Mark J. Sokolich is mayor of Fort Lee.

He’s right in that it’s natural to ask for as much as possible. What is not however is monopoly and that’s ultimately the cause behind this issue. The FLPD has a monopoly on the use of aggression in the geographic area which is known as Fort Lee, New Jersey. The town does not take bids from a range of defense providers. They have a single group of people who are paid by funds taken through the threat of force who have been given their aura of legitimacy by the entity called Fort Lee. There is no true accountability to a customer. All market signals are at best distorted if not outright blocked.

They are given immense powers and a monopoly. What do you expect to happen? They are given the ability to do things the public is not. They are allowed to aggress against individuals who have not infringed on the rights of others. They are allowed to get away with actions which others in the community can not. They are held up as idols without the corresponding expectation of more perfect morals. A man like Johannes Mehserle can murder a man and he’s defended both by his department and many in the public. His defense is ultimately paid by taxpayers and even if found guilty he’ll likely be given a less severe penalty. If the roles were reversed and that young man murdered a cop by shooting him in the back police all across the country would be calling for this mans death as would most of the public. There would be a huge, paid by taxpayers, funeral with pomp and circumstance. Does anyone really believe that such treatment would not lead to large heads and a feeling of superiority?

If Mark J. Sokolich wants to correctly respond to the current economic crisis he will work to marketize the many aspects of the Fort Lee government and allow the market decide who and what are most needed.  By definition any government action, any employment they provide, is less efficient than the market’s. Otherwise the money would not have to be taken but would voluntarily be exchanged. I’d like to say too that layoffs in a time of economic difficulty is a good thing. Jobs are not a cause of a sound economic environment but the result of one. They represent efficiently allocated labor resources.

On another topic… I’d really like to know what these “novel income-generating programs” are. Often that means they are increasing random fees and tickets given to people for victimless crimes. Fortunately for the government, unfortunately for the average serf, most people are too busy to deal with such fees and tickets. The government has individuals who’s jobs are to go to court. The rest of us, the productive ones, have real jobs which often don’t allow us to take a whole day or more off to fight the ticket. If even just a small percentage of those who received tickets and such fought them the courts would jam up. While it’s possible the bureaucrats could further grow government in order to deal with the increase it is more likely they will continue to function at current capacity and at some point they’d need to reduce the enforcement of such statutes. At least one can hope.

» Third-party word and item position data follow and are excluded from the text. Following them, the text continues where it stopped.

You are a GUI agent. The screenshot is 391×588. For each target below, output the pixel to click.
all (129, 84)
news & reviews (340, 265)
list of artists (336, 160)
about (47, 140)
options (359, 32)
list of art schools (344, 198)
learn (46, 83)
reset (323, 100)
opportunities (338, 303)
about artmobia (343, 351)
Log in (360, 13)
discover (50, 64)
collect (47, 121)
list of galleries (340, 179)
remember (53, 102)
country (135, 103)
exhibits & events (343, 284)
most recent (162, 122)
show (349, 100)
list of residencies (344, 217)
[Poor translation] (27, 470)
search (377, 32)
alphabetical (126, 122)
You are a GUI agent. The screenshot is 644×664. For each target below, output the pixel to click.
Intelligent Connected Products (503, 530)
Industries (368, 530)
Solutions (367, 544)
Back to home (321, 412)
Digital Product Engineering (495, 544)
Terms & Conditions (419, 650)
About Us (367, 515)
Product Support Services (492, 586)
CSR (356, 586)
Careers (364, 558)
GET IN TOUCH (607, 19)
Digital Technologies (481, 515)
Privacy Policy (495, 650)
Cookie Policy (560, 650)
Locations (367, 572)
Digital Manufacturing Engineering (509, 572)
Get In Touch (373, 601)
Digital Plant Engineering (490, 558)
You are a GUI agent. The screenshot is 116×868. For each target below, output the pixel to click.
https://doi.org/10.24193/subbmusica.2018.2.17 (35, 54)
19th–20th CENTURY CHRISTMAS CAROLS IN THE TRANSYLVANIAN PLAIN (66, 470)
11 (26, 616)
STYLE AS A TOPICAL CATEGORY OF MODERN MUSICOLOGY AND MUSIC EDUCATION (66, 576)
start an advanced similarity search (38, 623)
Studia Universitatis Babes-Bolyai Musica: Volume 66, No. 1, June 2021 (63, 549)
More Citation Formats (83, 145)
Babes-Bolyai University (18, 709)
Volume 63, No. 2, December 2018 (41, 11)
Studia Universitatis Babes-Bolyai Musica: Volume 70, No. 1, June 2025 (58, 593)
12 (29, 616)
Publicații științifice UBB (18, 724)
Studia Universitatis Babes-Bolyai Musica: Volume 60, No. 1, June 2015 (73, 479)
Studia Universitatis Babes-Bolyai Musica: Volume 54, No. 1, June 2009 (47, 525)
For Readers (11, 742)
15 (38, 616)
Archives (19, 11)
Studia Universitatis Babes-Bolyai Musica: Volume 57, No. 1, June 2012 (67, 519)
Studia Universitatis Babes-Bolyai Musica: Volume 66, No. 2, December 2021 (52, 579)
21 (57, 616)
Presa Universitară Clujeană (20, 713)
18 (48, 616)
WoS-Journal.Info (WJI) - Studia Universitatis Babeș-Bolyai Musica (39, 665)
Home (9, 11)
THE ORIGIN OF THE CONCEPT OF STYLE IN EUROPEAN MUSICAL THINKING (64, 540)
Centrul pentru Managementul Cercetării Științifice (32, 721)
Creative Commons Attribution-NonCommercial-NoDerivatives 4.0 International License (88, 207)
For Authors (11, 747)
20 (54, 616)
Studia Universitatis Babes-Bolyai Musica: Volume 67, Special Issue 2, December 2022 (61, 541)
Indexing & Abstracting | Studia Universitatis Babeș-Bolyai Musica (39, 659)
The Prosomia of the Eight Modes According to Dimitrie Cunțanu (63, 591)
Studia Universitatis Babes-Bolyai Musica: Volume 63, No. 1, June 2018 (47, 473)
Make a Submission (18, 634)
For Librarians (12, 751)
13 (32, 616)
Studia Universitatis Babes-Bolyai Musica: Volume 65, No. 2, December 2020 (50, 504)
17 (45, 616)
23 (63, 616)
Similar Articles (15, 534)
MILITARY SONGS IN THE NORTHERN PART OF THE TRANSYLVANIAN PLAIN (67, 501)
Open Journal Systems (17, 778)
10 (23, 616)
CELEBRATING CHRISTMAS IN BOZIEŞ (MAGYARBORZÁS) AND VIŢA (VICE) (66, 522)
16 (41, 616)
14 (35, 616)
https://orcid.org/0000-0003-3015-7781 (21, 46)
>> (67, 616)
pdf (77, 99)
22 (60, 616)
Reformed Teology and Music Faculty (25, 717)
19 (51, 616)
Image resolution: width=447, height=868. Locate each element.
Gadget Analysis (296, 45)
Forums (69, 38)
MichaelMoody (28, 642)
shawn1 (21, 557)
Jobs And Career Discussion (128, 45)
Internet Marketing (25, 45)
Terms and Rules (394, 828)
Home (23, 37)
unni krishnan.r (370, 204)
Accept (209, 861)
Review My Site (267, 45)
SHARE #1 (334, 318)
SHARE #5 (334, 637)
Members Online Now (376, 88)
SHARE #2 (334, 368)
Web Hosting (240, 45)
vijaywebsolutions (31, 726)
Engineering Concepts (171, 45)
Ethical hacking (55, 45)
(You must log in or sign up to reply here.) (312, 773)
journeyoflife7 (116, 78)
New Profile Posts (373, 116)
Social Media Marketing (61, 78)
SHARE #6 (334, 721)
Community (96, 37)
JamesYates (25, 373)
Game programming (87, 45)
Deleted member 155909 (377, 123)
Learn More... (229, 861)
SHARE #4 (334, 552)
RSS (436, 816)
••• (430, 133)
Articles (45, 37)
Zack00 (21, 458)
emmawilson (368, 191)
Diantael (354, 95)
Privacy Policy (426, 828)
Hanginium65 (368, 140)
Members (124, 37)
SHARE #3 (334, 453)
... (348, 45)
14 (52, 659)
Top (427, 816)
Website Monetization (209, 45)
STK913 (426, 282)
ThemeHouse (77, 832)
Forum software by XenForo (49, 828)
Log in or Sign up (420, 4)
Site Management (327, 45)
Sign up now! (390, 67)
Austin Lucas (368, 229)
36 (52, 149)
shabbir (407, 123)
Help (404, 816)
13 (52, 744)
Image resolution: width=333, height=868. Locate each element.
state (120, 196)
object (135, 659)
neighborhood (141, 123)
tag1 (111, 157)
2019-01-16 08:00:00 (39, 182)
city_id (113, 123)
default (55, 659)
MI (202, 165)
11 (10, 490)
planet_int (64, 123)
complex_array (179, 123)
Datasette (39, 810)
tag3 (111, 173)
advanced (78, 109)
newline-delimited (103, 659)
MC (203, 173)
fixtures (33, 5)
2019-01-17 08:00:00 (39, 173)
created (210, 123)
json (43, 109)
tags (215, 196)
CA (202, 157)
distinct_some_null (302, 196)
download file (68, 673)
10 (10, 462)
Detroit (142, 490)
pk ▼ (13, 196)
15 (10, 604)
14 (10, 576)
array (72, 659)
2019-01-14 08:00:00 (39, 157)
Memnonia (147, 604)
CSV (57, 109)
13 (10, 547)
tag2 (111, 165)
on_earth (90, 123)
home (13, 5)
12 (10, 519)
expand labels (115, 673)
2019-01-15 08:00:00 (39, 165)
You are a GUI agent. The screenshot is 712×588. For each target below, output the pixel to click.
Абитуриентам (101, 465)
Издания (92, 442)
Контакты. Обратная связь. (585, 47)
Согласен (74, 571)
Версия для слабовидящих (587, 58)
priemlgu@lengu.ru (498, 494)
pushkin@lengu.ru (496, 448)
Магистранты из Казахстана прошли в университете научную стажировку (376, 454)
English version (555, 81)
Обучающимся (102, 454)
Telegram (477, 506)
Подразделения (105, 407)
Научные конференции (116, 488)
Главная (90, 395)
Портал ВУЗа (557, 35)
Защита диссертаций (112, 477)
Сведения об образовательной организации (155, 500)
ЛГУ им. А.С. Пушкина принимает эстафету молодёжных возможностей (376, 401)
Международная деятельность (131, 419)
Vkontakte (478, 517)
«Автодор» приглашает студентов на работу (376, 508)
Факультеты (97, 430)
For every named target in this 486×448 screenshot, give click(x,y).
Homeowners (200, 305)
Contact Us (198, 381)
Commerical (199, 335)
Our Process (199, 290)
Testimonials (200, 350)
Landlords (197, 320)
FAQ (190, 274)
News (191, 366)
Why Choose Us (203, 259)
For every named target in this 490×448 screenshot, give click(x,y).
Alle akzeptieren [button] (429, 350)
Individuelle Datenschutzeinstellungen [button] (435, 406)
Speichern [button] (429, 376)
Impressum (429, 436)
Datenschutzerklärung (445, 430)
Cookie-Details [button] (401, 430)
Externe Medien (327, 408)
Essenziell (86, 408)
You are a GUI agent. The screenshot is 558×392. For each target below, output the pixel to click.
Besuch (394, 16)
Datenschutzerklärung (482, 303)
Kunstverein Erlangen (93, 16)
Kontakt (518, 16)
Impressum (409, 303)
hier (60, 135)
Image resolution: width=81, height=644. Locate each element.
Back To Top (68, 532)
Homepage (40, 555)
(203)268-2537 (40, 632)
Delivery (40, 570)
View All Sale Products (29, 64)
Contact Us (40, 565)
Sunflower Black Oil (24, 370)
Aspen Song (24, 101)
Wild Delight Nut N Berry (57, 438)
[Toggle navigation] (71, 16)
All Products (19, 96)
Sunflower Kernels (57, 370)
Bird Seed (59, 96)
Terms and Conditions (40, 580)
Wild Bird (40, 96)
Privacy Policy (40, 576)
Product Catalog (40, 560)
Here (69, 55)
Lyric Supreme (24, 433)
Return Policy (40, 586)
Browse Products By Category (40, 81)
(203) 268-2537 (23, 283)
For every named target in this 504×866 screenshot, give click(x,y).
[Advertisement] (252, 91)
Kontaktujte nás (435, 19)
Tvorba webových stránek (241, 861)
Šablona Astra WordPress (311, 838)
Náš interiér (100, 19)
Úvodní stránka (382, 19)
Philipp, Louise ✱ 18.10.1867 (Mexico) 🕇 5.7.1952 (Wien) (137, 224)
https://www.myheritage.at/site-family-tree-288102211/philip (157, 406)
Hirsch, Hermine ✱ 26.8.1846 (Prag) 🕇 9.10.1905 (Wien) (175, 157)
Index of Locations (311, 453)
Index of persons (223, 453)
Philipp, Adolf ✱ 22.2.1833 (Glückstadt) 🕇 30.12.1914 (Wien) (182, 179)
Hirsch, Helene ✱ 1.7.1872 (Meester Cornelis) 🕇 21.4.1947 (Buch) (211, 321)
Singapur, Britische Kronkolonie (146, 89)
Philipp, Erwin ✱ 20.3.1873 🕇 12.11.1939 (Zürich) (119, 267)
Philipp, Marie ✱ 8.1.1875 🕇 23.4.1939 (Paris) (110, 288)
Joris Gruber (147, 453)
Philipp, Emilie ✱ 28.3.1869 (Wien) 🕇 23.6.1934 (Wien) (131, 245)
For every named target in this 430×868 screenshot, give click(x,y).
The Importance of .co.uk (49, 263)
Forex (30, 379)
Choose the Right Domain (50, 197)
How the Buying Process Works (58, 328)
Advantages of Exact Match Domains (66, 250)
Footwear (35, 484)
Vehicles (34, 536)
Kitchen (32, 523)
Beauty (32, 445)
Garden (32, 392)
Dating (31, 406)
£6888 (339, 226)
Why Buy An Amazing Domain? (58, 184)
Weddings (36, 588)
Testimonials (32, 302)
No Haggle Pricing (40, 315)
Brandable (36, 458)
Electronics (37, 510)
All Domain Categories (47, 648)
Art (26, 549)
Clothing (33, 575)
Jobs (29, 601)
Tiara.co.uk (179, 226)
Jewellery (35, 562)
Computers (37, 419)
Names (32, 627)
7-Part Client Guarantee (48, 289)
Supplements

FLPD, things are tough right now as I’m sure you know. Those of us who ultimately pay for your salaries and for everything that goes along with protection you are supposed to provide are having to tighten their belts and make sacrifices. You need to also. Besides the moral reasons for doing so there are economic reasons. By not downsizing, by keeping salaries and spending artificially high, you are keeping resources from the economy which need to be saved and put toward more productive uses. It is the same as with the bailouts. Taking resources from productive members of the economy and putting them in the hands of the less productive or negatively productive members. I’d suggest reading Murray Rothbard’s America’s Great Depression for a better description of what Hoover and FDR did wrong and how things are repeating themselves and how you are contributing to that.